◆ STORED ROWS
..............................

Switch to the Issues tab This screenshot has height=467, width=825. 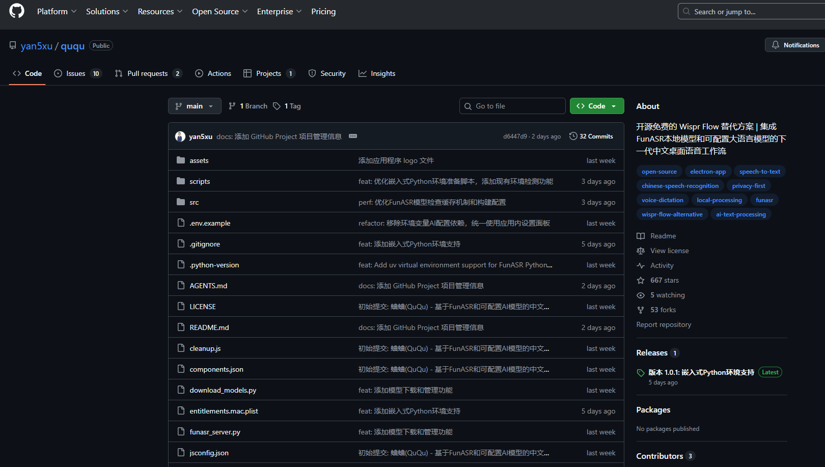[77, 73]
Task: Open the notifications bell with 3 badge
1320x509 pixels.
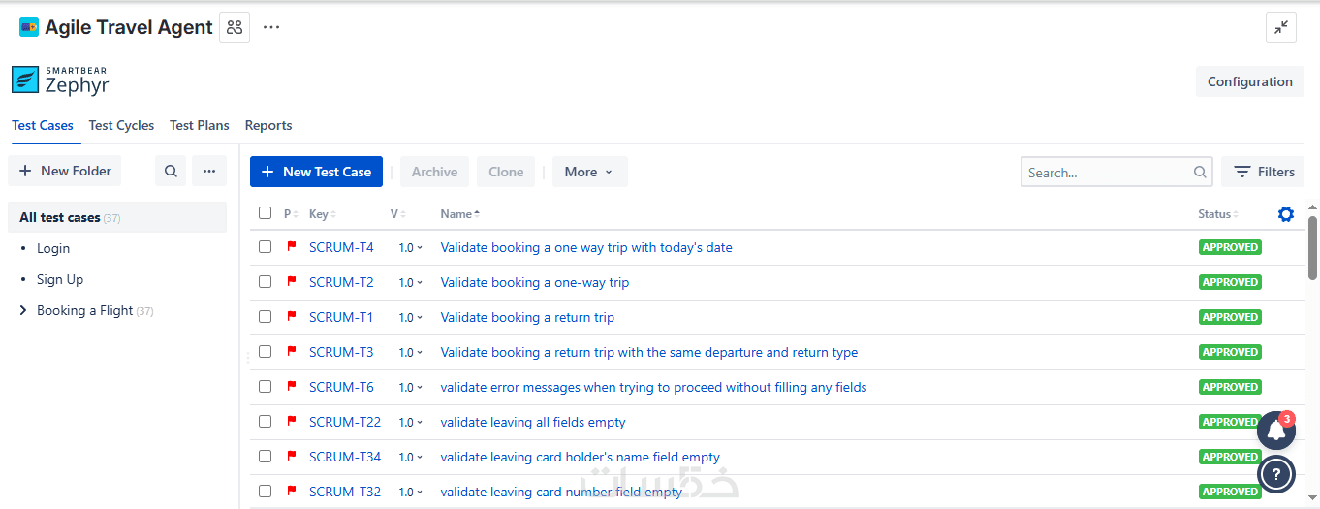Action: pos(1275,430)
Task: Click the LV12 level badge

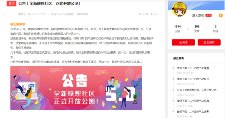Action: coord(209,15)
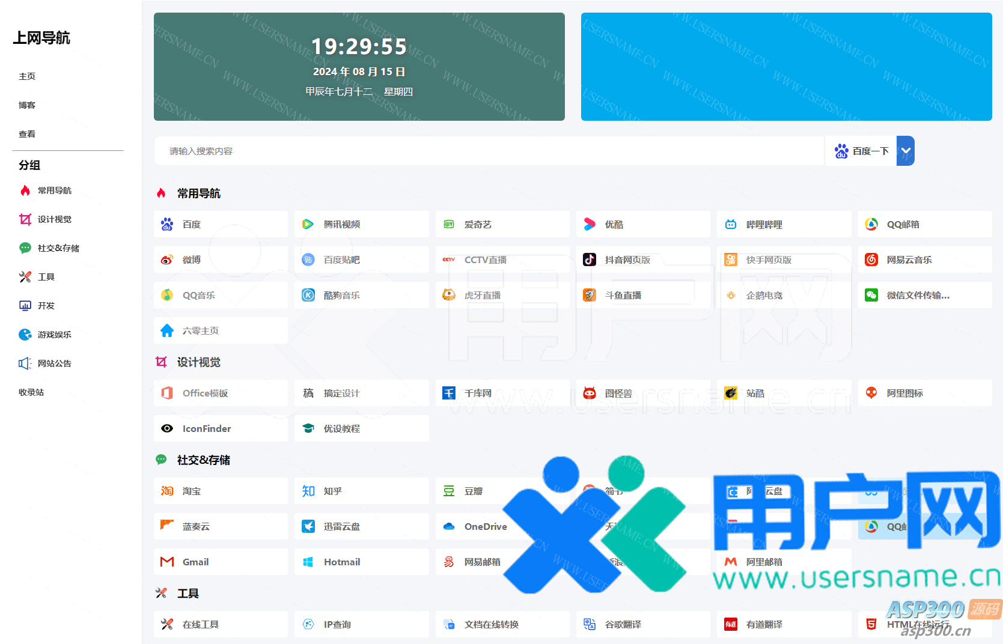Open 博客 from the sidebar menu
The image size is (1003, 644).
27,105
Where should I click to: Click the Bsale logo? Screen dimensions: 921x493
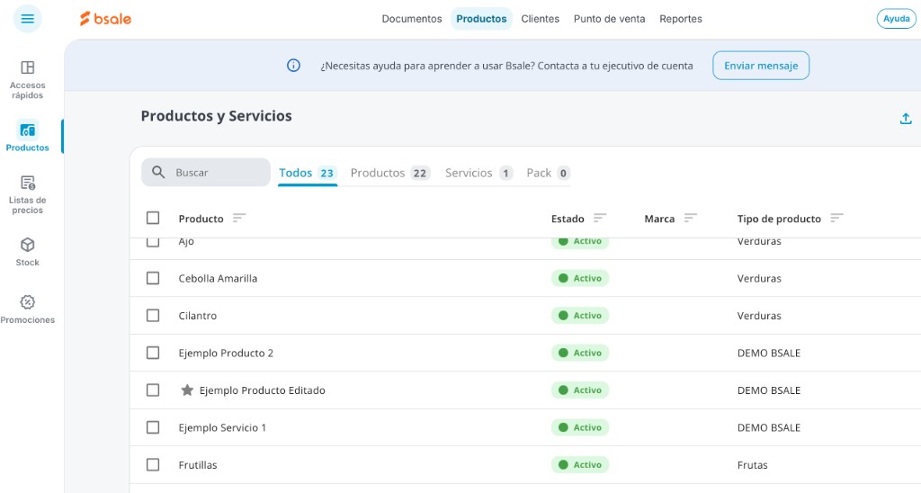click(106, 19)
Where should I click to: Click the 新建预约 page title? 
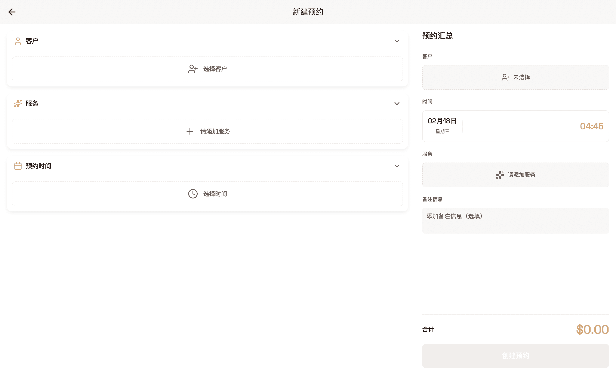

..............................

◆ EXERCISE PROMPT
Copy the part of the entries that opens with the line containing "Task: Click the LV12 level badge" and closes with the end of the entries, replacing "Where should I click to" with "Where do I click to" and keeping everything else unchanged. Leave the pictures out.

◆ OUTPUT BELOW
Task: Click the LV12 level badge

Action: coord(209,15)
Open 博客 from the sidebar menu
The image size is (1003, 644).
27,105
Where do I click to: Click the Bsale logo? Screen dimensions: 921x493
click(106, 19)
Where do I click to: Click the 新建预约 page title? 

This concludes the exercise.